Gia turned back to Elizabeth. “Um, Elizabeth? It’s Courtney. She just…. she wanted to check on you.”
Elizabeth met her eyes, and that blank empty stare—God, she knew that stare. Elizabeth had worn it so often in the months leading up to her wedding. During that last final awful year with Lucky. Then it cleared, and Elizabeth took a deep breath. “I’m—is AJ okay?”
“Courtney thinks he’s in shock. They went to the Qs.” Gia hesitated. “Did you—maybe you want to go there—”
“Oh.” Elizabeth blinked. “No.” She paused. “Thank you.”
“Ooookay,” Gia drawled. She was completely out of her depth. She turned her attention back to Courtney. “Is—Is Emily coming back?”
“Oh. Yeah. Ned called her. She’s flying in tomorrow. I’ll let you know the details—” Courtney paused. “Hey, I need to go. Michael’s awake and he’s—”
“Yeah, go. Go.”
Gia closed her phone and then slid it into her pocket. She sat next to Elizabeth on the sofa. “Do you need me to just sit here? To…be quiet? You can scream at me, if you want. Something.”
“I—” Elizabeth hesitated. Focused on Gia. “I should have told him yes about living together. That’s all I can think about now. I smiled at him, I kissed him. I told him I loved him, but I put him off. I wanted it—I wanted it to be a moment. He was going to pick me up. He was going to let me drive. And we were going to go somewhere. And I was going to tell him yes.”

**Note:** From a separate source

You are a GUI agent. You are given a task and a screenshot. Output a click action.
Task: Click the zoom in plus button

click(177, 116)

“He knew that, Elizabeth. He had to know that.” God, Gia hoped that was true. “He loved you.”
“I wasted so much time,” she murmured. “I picked that fight about Carly—”
“It was the right fight,” Gia insisted, going with her instinct here. “Hey. I need you to look at me.” She waited until Elizabeth met her eyes. “You knew she was manipulating him, and you knew he would refuse to see it. You made him see it. A year ago, you swallowed every piece of emotional abuse Lucky threw at you. You stood up for yourself. And for Jason. And he knew you were right. You know that.”

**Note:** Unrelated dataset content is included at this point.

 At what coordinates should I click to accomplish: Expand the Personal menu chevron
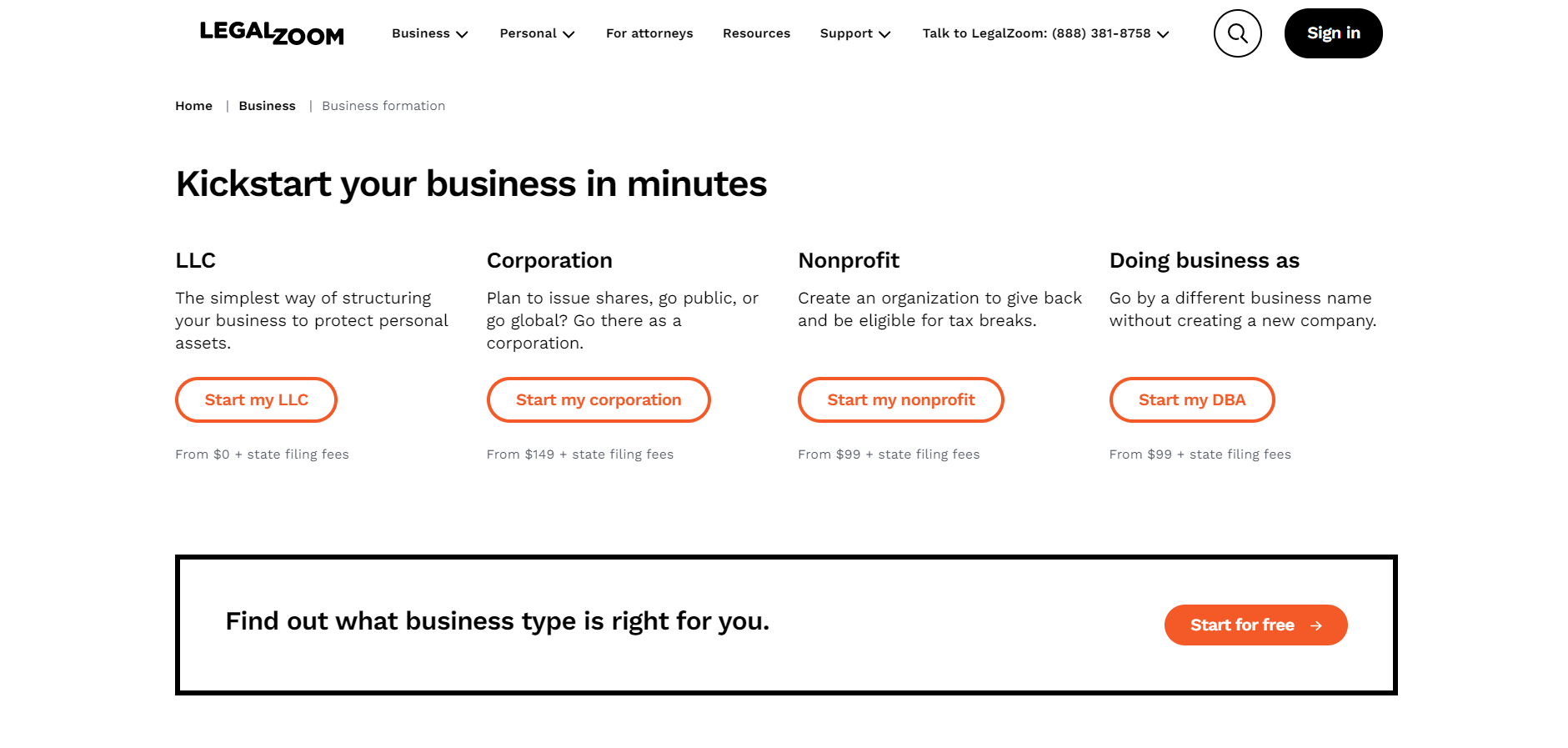(x=569, y=34)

“I just—” Elizabeth’s voice broke. “He thought Carly was his friend, and she never deserved that label. Never. I hated how much she hurt him. But I thought I knew what was right, and I forced him to do what I wanted. I became Robin—”
“No. Jesus, no. Hey.” Gia leaned forward. “No, you didn’t. You did the one thing Robin never did. You stood in front him, and you drew a line in the sand. You said this is what I need from you. From a relationship. You challenged him to give you what you needed. And he stepped up. And he asked you to move in with him.”
Elizabeth dug the heels of her hands into her eyes. Her shoulders trembled. “He…he told me he didn’t want me to be anyone else for him. To hide how I felt. What I thought. He didn’t want that.”
“I don’t know what to say to you. I’m so fucking angry at the world—” Gia felt pressure behind her eyes. “So fucking angry that they would put that man on this planet, make him practically perfect, give him to you for five fucking minutes and steal him away again—what is the goddamn point of it?” she demanded, her voice breaking.
And…then Elizabeth laughed. Bitter, choked laughter as tears slid down her cheeks. As her shoulders shook. “God. Oh, God. God, is it real? Is he—How could—”
Gia slid across the couch and pulled Elizabeth into a hug, wrapping her arms around her tightly. “I’m so sorry. I am so goddamn sorry.”
And she held Elizabeth as her best friend sobbed until her voice was gone.